In Kroatien wiederum trafen in der Nacht zum Samstag 2473 Migranten aus
Serbien ein, teilte das Innenministerium auf seiner Homepage mit. Am Vortag
waren es insgesamt mehr als 6600 gewesen.
## 35 Menschen vor Lesbos gerettet
Unterdessen kam es am Samstag nach griechischen Medienberichten erneut zu
Unglücken in der Ägäis. Vor der Insel Lesbos kenterten zwei
Flüchtlingsboote. Türkische Fischer konnten zwei zunächst vermisste
Flüchtlinge retten. Rettungsmannschaften und Fischer suchten nach weiteren
Überlebenden. 35 Menschen konnten aus den Fluten gerettet werden,
berichtete das Staatsradio.
Aus Protest gegen das Flüchtlingsdrama haben Mitglieder und Sympathisanten
der Kommunistischen Partei Griechenlands (KKE) am Samstagmorgen in Athen
zwei große Transparente an der Mauer der Akropolis aufgehängt. „Stoppt
dieses Verbrechen jetzt“, steht darauf geschrieben. Die Kommunisten machen
die EU und die Nato verantwortlich für das Drama.

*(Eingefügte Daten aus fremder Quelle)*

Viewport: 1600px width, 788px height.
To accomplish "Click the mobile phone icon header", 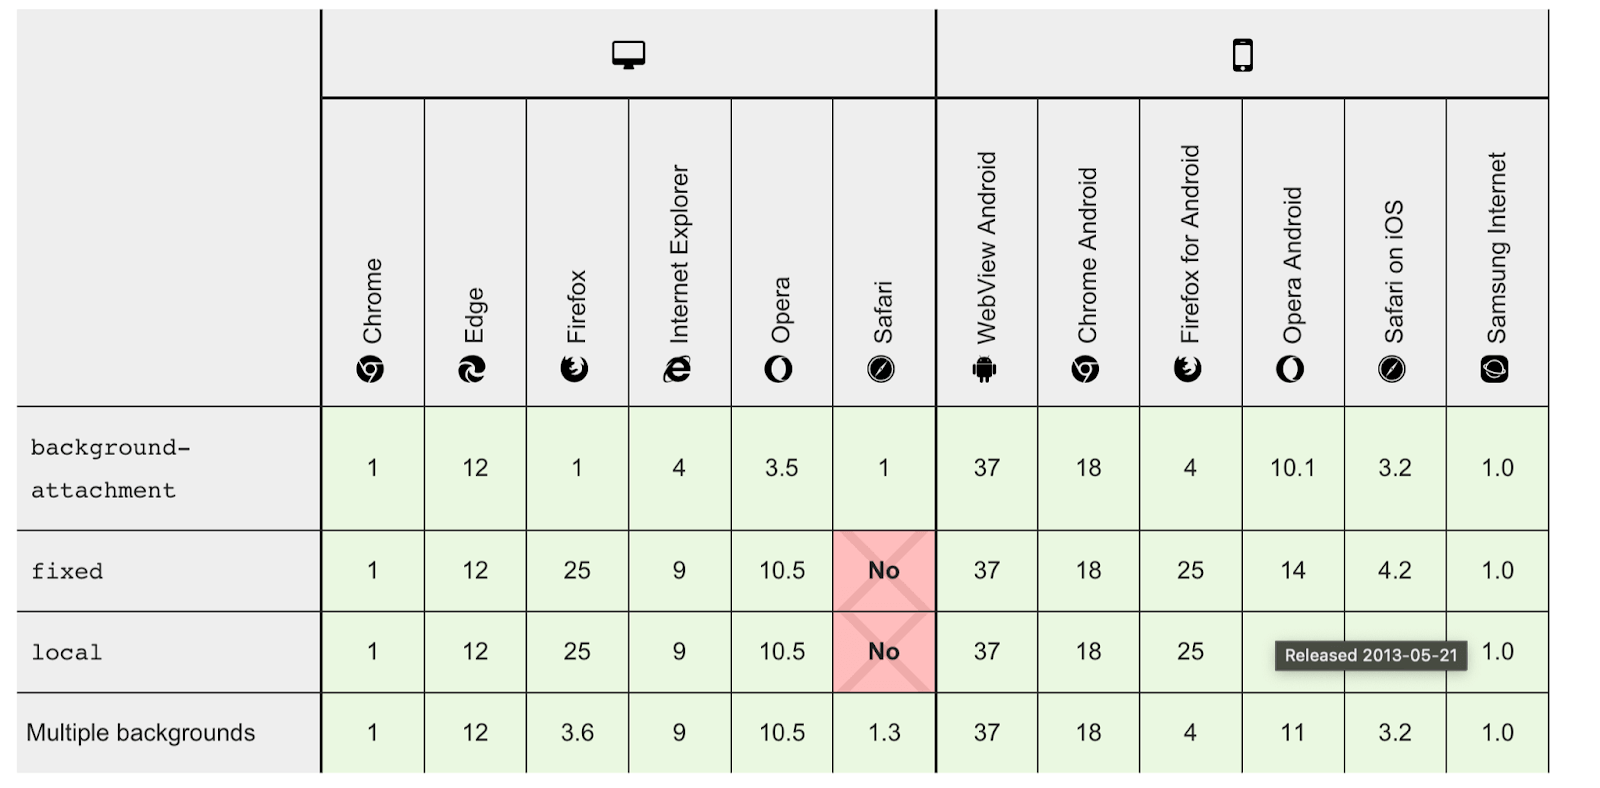I will point(1242,55).
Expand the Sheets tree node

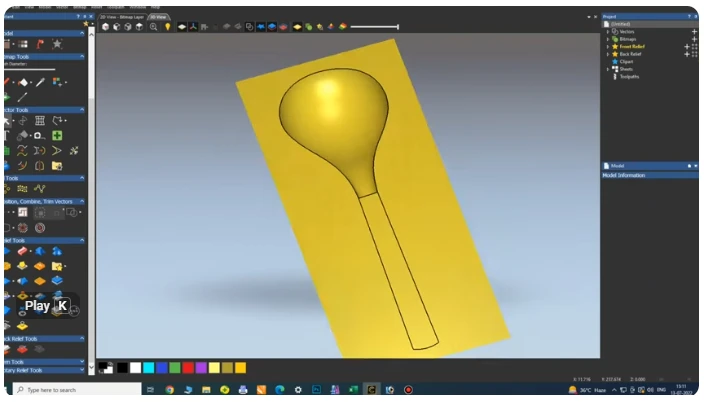(x=608, y=69)
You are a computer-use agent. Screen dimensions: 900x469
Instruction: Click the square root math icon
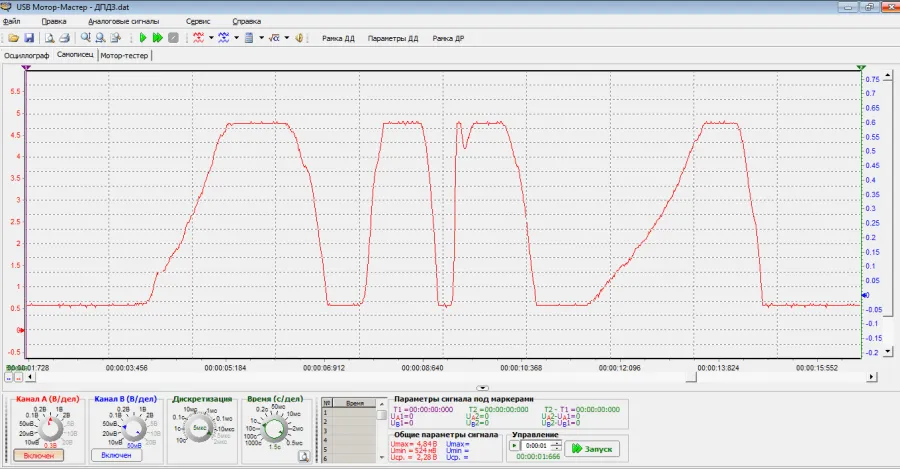[274, 38]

In den vergangenen zwei Tagen waren in der Ägäis 48 Flüchtlinge und
Migranten, unter ihnen auch 31 Kinder, ums Leben gekommen.
Damit sind in den ersten zehn Monaten 2015 bereits 3329 Flüchtlinge im
Mittelmeer ertrunken, mehr als im gesamten Jahr 2014 (3279 Tote), wie die
Internationale Organisation für Migration (IOM) mitteilte. Nach IOM-Angaben
erreichten 724 228 Migranten und Flüchtlinge Europa über das Mittelmeer.
Viele Flüchtlinge kommen aus Syrien, wo seit viereinhalb Jahren ein
Bürgerkrieg tobt. Die meisten wollen nach Deutschland.